## What to produce
Please keep to the lines below from the one with "تتبع طلبك (200, 2289)" through the one with "For every named target in this 2014×1848", and restate them word for word, ends included.

==== Source material

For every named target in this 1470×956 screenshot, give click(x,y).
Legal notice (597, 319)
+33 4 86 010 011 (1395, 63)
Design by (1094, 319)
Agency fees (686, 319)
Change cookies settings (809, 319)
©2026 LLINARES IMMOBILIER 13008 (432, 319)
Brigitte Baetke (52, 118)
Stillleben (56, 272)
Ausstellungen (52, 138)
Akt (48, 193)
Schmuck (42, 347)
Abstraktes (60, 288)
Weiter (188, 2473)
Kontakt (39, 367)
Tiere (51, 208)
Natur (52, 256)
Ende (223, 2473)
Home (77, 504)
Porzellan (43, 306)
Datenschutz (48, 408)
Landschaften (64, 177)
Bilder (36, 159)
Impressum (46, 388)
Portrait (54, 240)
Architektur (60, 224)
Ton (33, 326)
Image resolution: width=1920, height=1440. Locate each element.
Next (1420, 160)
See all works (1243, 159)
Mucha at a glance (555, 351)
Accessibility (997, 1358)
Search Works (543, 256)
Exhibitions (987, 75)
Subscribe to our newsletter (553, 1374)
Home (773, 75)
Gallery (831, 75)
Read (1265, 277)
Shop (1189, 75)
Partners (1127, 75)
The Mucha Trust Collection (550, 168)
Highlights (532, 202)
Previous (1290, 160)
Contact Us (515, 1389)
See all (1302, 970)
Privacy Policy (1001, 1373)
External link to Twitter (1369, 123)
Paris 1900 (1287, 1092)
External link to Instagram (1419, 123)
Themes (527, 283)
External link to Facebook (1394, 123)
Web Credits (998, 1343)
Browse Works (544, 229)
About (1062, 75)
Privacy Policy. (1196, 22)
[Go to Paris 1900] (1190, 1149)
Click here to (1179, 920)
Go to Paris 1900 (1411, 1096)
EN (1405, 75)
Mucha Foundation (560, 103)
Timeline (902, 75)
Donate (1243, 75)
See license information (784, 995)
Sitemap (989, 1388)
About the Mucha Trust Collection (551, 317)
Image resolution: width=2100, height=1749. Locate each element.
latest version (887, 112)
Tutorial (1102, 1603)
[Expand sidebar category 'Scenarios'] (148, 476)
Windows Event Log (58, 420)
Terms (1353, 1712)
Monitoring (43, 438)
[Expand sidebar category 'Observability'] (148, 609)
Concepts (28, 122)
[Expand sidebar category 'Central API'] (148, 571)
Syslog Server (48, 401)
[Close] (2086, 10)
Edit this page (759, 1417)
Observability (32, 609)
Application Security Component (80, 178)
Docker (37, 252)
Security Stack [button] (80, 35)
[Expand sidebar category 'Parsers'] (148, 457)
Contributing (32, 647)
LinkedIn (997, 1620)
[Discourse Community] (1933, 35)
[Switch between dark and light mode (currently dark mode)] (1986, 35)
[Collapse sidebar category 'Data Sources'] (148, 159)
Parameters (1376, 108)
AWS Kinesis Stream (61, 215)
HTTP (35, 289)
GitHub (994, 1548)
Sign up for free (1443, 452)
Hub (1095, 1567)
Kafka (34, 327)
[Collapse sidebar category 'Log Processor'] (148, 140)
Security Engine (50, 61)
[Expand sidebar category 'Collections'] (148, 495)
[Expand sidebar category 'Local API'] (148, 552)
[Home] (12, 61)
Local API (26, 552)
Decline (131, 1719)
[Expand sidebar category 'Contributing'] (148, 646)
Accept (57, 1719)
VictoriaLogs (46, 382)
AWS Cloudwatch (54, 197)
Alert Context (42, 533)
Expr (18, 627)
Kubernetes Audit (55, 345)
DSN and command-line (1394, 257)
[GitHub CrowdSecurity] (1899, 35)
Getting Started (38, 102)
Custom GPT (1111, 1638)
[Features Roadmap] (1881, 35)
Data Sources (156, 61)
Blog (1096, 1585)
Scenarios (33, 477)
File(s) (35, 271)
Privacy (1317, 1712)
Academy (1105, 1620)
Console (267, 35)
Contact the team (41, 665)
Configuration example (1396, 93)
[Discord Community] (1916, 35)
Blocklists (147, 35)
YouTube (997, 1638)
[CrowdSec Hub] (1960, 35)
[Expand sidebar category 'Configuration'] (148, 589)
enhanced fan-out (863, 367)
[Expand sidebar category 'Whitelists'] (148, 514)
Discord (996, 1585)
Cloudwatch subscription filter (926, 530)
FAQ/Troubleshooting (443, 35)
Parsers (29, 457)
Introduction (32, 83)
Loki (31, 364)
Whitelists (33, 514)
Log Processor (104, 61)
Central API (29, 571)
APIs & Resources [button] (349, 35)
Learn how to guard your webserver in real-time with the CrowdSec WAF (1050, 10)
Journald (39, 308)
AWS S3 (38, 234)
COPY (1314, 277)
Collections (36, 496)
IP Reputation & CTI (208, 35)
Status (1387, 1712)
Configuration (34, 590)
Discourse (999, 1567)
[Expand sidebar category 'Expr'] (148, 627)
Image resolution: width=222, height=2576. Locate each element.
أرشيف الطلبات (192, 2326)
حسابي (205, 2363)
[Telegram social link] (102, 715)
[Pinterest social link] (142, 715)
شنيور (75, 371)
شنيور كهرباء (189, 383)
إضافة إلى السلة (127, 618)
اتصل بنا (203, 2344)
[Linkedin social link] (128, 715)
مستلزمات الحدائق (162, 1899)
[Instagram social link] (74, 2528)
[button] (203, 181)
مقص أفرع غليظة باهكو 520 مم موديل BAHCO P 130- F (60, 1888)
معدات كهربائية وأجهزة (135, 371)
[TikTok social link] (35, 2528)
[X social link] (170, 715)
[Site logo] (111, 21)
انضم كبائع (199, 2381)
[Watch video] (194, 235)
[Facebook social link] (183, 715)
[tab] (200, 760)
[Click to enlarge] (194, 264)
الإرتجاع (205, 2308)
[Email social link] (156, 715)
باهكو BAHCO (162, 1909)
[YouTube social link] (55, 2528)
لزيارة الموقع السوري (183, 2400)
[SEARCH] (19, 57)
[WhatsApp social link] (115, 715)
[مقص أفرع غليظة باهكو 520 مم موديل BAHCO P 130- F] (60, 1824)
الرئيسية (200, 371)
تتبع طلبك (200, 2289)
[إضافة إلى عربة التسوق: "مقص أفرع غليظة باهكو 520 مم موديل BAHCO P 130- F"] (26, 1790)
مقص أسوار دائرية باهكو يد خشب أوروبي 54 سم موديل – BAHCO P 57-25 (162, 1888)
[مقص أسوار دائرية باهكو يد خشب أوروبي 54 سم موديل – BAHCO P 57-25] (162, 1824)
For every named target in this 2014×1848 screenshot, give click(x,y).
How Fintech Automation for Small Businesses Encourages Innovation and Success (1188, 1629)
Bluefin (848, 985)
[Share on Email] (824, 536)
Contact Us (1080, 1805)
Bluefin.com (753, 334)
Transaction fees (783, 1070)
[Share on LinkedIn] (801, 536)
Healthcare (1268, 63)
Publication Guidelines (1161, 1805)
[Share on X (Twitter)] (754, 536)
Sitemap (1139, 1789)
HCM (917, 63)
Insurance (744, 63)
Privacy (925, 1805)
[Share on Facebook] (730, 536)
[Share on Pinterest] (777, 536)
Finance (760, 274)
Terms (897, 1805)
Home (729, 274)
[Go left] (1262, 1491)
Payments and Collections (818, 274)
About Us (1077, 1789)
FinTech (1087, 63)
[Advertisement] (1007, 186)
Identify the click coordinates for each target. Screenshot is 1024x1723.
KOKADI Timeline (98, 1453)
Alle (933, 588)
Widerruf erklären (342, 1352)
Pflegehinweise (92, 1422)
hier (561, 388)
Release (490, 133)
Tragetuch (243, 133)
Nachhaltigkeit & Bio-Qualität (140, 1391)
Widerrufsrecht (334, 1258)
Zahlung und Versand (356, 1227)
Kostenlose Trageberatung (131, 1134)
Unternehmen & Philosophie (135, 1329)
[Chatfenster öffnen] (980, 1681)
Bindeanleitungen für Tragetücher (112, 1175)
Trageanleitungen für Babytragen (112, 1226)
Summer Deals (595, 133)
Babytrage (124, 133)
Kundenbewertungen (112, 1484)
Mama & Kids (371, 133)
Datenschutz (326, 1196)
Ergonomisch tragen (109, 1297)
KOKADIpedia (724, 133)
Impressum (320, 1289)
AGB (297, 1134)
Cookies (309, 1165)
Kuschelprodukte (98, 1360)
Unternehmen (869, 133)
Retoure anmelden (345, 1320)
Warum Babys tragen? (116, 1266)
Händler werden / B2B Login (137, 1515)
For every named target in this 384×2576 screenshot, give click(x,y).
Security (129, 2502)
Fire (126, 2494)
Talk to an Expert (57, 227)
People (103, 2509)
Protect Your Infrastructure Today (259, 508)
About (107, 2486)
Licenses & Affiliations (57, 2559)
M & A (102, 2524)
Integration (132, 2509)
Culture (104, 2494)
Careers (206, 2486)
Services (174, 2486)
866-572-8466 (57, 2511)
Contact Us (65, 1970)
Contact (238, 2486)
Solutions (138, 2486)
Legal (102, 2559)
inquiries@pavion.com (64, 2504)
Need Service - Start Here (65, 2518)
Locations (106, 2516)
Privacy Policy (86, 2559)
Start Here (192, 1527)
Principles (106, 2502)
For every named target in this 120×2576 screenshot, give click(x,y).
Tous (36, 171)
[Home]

========

## Your response
تتبع طلبك (200, 2289)
[إضافة إلى عربة التسوق: "مقص أفرع غليظة باهكو 520 مم موديل BAHCO P 130- F"] (26, 1790)
مقص أسوار دائرية باهكو يد خشب أوروبي 54 سم موديل – BAHCO P 57-25 (162, 1888)
[مقص أسوار دائرية باهكو يد خشب أوروبي 54 سم موديل – BAHCO P 57-25] (162, 1824)
For every named target in this 2014×1848 screenshot, give click(x,y).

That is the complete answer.